--- Exercise data Enclosed Below ---

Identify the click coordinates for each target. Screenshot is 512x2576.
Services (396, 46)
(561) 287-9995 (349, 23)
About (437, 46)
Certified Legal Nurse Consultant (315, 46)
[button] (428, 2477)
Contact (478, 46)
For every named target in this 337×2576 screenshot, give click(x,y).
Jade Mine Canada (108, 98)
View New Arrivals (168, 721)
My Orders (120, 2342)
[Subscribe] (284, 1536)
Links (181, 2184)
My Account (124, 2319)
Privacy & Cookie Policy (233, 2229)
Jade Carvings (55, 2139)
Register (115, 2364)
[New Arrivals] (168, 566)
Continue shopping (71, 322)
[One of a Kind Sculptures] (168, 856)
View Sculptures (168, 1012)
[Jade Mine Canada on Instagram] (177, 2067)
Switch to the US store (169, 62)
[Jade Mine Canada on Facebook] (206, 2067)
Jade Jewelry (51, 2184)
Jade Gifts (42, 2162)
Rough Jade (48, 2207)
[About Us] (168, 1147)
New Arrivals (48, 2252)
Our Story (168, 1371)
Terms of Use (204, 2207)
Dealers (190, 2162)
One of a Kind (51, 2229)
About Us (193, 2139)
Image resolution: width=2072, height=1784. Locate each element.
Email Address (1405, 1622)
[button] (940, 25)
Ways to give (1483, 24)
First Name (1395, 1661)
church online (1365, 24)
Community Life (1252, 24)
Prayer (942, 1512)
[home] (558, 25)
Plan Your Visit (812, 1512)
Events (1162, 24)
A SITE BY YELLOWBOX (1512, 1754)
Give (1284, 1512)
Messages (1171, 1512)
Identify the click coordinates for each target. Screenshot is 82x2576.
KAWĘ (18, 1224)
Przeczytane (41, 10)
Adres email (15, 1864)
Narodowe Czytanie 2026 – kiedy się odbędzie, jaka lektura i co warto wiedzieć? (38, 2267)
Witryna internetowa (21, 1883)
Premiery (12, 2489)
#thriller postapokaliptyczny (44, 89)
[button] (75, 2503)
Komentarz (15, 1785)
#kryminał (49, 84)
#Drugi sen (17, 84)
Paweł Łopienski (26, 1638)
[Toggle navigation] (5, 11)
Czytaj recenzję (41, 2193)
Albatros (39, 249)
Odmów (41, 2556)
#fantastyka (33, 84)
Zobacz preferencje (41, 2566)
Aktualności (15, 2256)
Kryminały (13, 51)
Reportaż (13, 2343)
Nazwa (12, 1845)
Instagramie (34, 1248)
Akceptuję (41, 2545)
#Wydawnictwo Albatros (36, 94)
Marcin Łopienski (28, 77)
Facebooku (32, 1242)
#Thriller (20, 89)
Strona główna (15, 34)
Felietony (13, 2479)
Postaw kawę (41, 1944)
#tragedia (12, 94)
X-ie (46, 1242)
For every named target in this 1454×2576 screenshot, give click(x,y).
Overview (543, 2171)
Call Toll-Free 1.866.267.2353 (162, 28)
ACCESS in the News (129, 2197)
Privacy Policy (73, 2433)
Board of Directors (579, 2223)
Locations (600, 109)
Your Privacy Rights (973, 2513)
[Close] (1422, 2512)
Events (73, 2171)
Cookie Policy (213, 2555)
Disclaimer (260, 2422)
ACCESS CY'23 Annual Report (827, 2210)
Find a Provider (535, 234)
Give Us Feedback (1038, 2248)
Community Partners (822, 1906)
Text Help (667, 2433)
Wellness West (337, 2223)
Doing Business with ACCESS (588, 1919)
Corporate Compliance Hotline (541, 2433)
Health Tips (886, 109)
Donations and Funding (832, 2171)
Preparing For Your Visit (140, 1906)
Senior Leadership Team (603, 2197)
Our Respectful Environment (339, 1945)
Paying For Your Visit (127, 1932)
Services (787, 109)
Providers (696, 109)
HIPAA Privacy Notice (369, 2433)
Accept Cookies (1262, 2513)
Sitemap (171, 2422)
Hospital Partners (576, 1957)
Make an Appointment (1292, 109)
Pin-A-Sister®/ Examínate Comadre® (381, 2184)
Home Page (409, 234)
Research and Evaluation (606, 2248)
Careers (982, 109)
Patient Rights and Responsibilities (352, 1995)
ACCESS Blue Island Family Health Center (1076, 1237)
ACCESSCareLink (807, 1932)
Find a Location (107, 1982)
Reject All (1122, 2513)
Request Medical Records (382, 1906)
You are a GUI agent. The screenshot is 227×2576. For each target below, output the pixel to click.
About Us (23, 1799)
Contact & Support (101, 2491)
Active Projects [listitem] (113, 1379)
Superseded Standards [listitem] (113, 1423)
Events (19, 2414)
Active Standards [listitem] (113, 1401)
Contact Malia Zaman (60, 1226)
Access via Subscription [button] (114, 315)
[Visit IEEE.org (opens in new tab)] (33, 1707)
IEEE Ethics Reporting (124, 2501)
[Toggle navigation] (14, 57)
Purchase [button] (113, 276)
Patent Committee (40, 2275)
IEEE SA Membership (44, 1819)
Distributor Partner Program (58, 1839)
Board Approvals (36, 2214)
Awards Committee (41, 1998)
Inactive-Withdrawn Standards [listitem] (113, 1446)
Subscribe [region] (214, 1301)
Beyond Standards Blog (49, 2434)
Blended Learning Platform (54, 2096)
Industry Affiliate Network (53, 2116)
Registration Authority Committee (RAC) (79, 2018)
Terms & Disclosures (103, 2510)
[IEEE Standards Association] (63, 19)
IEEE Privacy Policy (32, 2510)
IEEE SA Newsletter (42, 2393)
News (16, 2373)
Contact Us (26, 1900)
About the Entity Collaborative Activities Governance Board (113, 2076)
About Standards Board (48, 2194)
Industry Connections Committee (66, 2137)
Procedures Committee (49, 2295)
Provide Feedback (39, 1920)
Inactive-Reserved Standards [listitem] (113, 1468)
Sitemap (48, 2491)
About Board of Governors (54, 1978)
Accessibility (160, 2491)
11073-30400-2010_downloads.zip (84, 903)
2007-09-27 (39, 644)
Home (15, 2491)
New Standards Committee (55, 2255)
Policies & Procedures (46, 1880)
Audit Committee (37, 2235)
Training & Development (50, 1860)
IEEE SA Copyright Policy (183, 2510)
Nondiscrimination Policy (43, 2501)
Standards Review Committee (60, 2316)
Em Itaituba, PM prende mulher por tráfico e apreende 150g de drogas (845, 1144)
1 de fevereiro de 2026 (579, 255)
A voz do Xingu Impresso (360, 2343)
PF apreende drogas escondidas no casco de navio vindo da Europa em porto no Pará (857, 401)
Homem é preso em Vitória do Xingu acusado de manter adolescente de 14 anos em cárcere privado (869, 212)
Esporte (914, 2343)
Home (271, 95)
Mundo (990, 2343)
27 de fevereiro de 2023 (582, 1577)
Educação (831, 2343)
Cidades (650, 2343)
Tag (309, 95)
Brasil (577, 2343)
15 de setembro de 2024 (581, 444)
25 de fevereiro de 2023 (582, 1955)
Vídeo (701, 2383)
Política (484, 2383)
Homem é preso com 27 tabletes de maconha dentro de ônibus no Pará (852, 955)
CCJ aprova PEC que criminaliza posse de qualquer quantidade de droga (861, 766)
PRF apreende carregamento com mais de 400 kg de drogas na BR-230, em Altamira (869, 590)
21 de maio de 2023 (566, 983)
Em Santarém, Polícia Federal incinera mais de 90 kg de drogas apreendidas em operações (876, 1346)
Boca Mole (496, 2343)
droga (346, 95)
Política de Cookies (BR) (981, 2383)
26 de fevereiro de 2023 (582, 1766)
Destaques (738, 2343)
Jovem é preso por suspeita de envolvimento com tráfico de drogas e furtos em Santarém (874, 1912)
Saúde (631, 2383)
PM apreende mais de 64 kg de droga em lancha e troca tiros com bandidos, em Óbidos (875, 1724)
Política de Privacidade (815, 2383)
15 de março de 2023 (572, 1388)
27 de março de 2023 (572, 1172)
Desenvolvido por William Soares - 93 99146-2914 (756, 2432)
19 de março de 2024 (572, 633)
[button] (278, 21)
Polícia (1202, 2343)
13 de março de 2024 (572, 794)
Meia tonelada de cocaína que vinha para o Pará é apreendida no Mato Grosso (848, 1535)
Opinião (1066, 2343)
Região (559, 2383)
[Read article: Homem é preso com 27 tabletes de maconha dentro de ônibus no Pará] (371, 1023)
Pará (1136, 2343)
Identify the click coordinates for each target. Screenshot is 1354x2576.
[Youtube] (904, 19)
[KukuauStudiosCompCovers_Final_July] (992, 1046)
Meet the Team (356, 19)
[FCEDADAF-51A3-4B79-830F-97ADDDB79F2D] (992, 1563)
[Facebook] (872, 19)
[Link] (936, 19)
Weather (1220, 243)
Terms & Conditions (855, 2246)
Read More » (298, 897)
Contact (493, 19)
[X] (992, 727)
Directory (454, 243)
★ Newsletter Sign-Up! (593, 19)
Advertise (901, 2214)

--- End of Enclosed Exercise data ---

(Exercise objective):
In the data above, find the line with "Board Approvals (36, 2214)" and the line with "IEEE Privacy Policy (32, 2510)". Retype both, plus every line between them, exactly.

(Solution to the exercise):
Board Approvals (36, 2214)
Awards Committee (41, 1998)
Inactive-Withdrawn Standards [listitem] (113, 1446)
Subscribe [region] (214, 1301)
Beyond Standards Blog (49, 2434)
Blended Learning Platform (54, 2096)
Industry Affiliate Network (53, 2116)
Registration Authority Committee (RAC) (79, 2018)
Terms & Disclosures (103, 2510)
[IEEE Standards Association] (63, 19)
IEEE Privacy Policy (32, 2510)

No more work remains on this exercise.